Thu, May 18, 2017 - Page 1 News List

Moon raises ‘high possibility’ of conflict with N Korea

Reuters, SEOUL

South Korean President Moon Jae-in, center, speaks to military commanders at the Ministry of National Defense in Seoul yesterday, in his first visit to the ministry since his inauguration.

Photo: EPA

South Korean President Moon Jae-in yesterday said there was a “high possibility” of conflict with North Korea, which is pressing ahead with nuclear and missile programs it says it needs to counter US aggression.

The comments came hours after the South, which hosts 28,500 US troops, said it wanted to reopen a channel of dialogue with North Korea as Moon seeks a two-track policy, involving sanctions and dialogue, to try to rein in its neighbor.

Pyongyang has made no secret of the fact that it is working to develop a nuclear-tipped missile capable of striking the US mainland and has ignored calls to halt its nuclear and missile programs, even from China, its lone major ally.

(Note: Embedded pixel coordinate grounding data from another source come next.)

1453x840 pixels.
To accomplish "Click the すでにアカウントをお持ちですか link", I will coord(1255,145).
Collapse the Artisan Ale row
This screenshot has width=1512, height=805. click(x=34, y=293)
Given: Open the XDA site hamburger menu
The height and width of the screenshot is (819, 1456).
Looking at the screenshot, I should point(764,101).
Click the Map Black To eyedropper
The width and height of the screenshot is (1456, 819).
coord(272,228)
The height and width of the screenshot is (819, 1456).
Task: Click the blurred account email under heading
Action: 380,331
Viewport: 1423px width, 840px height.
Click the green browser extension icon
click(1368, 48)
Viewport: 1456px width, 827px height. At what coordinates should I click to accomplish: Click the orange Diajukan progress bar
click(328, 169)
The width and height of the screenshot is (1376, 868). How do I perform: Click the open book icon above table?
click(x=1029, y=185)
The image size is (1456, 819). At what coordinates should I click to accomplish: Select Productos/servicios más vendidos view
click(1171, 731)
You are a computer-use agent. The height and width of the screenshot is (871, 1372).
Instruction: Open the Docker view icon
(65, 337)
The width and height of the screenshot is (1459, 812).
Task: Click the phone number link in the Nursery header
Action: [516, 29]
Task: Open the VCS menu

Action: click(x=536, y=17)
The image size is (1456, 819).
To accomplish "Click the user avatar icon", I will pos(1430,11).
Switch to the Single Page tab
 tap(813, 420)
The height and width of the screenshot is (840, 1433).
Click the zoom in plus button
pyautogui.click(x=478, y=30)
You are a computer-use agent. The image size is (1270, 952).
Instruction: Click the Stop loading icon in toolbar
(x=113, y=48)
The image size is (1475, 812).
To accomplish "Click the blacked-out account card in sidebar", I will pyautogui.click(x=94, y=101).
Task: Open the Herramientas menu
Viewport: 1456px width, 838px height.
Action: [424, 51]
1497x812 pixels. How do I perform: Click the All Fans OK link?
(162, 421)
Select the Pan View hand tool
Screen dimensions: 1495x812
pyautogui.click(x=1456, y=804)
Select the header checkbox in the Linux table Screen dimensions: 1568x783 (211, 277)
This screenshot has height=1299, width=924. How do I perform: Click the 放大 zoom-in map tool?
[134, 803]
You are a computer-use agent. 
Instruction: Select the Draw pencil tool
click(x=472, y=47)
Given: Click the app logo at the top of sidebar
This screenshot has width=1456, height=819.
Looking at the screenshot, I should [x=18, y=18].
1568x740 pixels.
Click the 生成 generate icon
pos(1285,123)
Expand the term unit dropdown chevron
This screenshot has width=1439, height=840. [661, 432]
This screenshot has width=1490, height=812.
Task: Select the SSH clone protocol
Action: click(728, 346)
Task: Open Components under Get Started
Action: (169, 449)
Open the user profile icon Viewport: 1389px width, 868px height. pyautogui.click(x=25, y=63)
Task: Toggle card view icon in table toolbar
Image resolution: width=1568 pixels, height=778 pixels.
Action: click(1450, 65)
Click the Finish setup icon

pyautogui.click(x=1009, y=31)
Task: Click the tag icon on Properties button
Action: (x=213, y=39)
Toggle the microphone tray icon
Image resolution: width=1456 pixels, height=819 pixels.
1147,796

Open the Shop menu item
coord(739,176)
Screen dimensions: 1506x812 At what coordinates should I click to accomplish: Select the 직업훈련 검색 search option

It conducted its latest ballistic missile launch, in defiance of UN Security Council resolutions, on Sunday, which it said was a test of its capability to carry a “large-size heavy nuclear warhead,” drawing condemnation from the council.

“The reality is that there is a high possibility of a military conflict at the NLL [Northern Limit Line] and military demarcation line,” Moon was quoted as saying by the presidential Blue House.

He also said the North’s nuclear and missile capabilities seem to have advanced rapidly recently, but that the South was ready and capable of striking back should the North attack.

Moon’s envoy to the US, South Korean media mogul Hong Seok-hyun, yesterday left for Washington.

Hong said South Korea had not yet received official word from the US on whether Seoul should pay for an anti-missile US radar system that has been deployed outside Seoul.

US President Donald Trump has said he wants Seoul to pay for the Terminal High Altitude Area Defense (THAAD) anti-missile system.

China has strongly opposed THAAD, saying it can spy into its territory, and South Korean companies have been hit in China by a nationalist backlash over the deployment.

The US said it believed it could persuade China to impose new UN sanctions on North Korea and warned that Washington would also target and “call out” countries supporting Pyongyang.

Speaking to reporters ahead of a UN Security Council meeting, US Ambassador to the UN Nikki Haley also made clear that Washington would only talk to North Korea once it halted its nuclear program.

Asked about Haley’s comments, Chinese Ministry of Foreign Affairs spokeswoman Hua Chunying (華春瑩) said Beijing would work hard at reducing tensions on the Korean Peninsula and finding a peaceful resolution.